Con il risultato in perfetta parità e il cronometro dei 24 spento, Lillard palleggia sul logo dei Trail Blazers noncurante dei secondi che scivolano via veloci mentre Paul George lo marca a distanza non capendo perfettamente quello che sta succedendo. È troppo tardi quando realizza le intenzioni del suo avversario. Lillard con un rapido palleggio laterale guadagna una separazione anche superflua visto il punto del campo e lascia andare via un pallone che parte da così lontano che sembra attraversare in longitudine l’intero stato dell’Oregon.
È il cinquantesimo punto della sua folle partita, perché anche i dettagli contano e i numeri rotondi sono da preferire. Il pallone rimane in aria per un secondo e mezzo, e c’è un momento, come tutti i più grandi momenti di sport, in cui il tempo sembra fermarsi. Quando riprende, il pallone si insacca in rete nello stupore generale, nel momento esatto nel quale si accendono le luci rosse che fanno cornice al tabellone, e che sembrano quasi state aggiunte in postproduzione.
Troppo perfetto per essere reale, il tiro di Lillard è uno di quei momenti nel quale il nostro mondo si interseca con un soprasensibile sul quale non abbiamo nessun controllo. Dame invece sì, ed ha modellato uno dei gesti più complicati, aleatori e irriproducibili del gioco del basket nel finale perfetto. Paul George in conferenza stampa ripeterà più volte come il tiro di Lillard sia un tiro sbagliato, almeno tecnicamente. E questo, se possibile, gli dà ancora più valore perché lo stesso si potrebbe dire di qualsiasi essere umano su questo pianeta che non faccia di nome Steph e di cognome Curry.
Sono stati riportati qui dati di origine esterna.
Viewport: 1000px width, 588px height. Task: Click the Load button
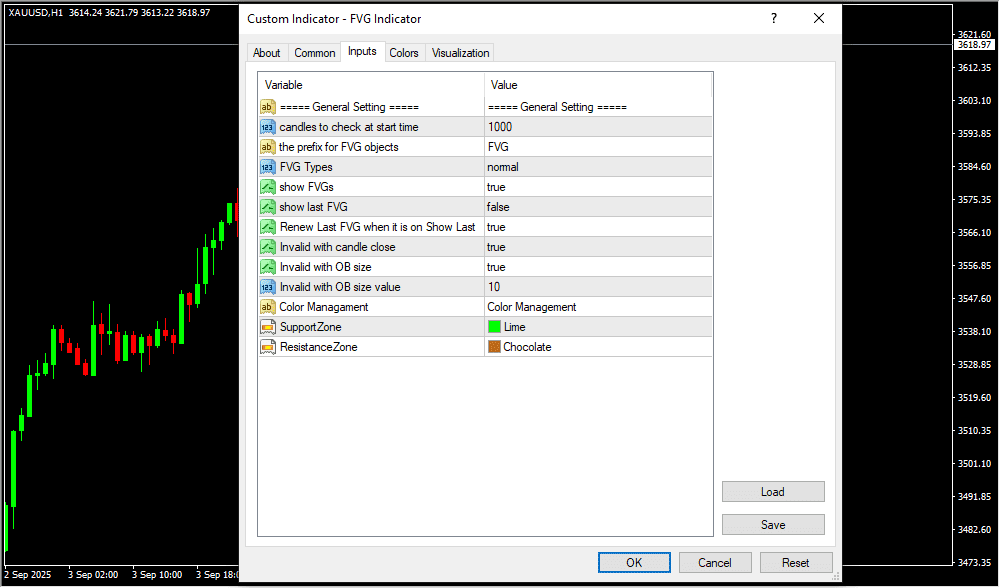point(772,492)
Lillard, però, ha dimostrato per tutta la serie come quello sia il suo tiro, un tiro che ha allenato e affinato nel corso degli anni proprio per un momento come questo. In queste cinque partite contro OKC ha segnato ben 10 dei 18 tiri presi oltre i 30 piedi (orientativamente poco più di nove metri) e quattro di questi sono arrivati nella gara di stanotte.
Nessuno iconico e spettacolare come quello che ha chiuso per l’ennesima volta anzitempo la stagione di Westbrook e dei Thunder. Oklahoma ha buttato un vantaggio in doppia cifra a cavallo dell’ultimo quarto e si è consegnata alla fatality di Lillard come se avesse seguito un copione già prestabilito. In ogni rivalità si arriva al momento nel quale bisogna risolvere il conflitto con un duello all’alba (in questo caso quella italiana) e serve tutto il sangue freddo che si ha in corpo per uscirne vivi.
Westbrook è stato un’altra volta un pistolero troppo frettoloso e poco preciso quando conta davvero. Lillard invece è stato un killer di ghiaccio, dimostrando che quella pugnalata al cuore ricevuta lo scorso anno dai Pelicans lo ha davvero trasformato, mentre con la mano salutava la panchina di Oklahoma augurandogli un bel viaggio in estate.
Così si è conclusa la sfida più appassionante di questo primo turno, alla fine rimangono solo i bossoli e i caricatori vuoti. E gli avvoltoi girano lenti aspettando la prossima sfida in questo elettrizzante, sanguinoso, selvaggio West.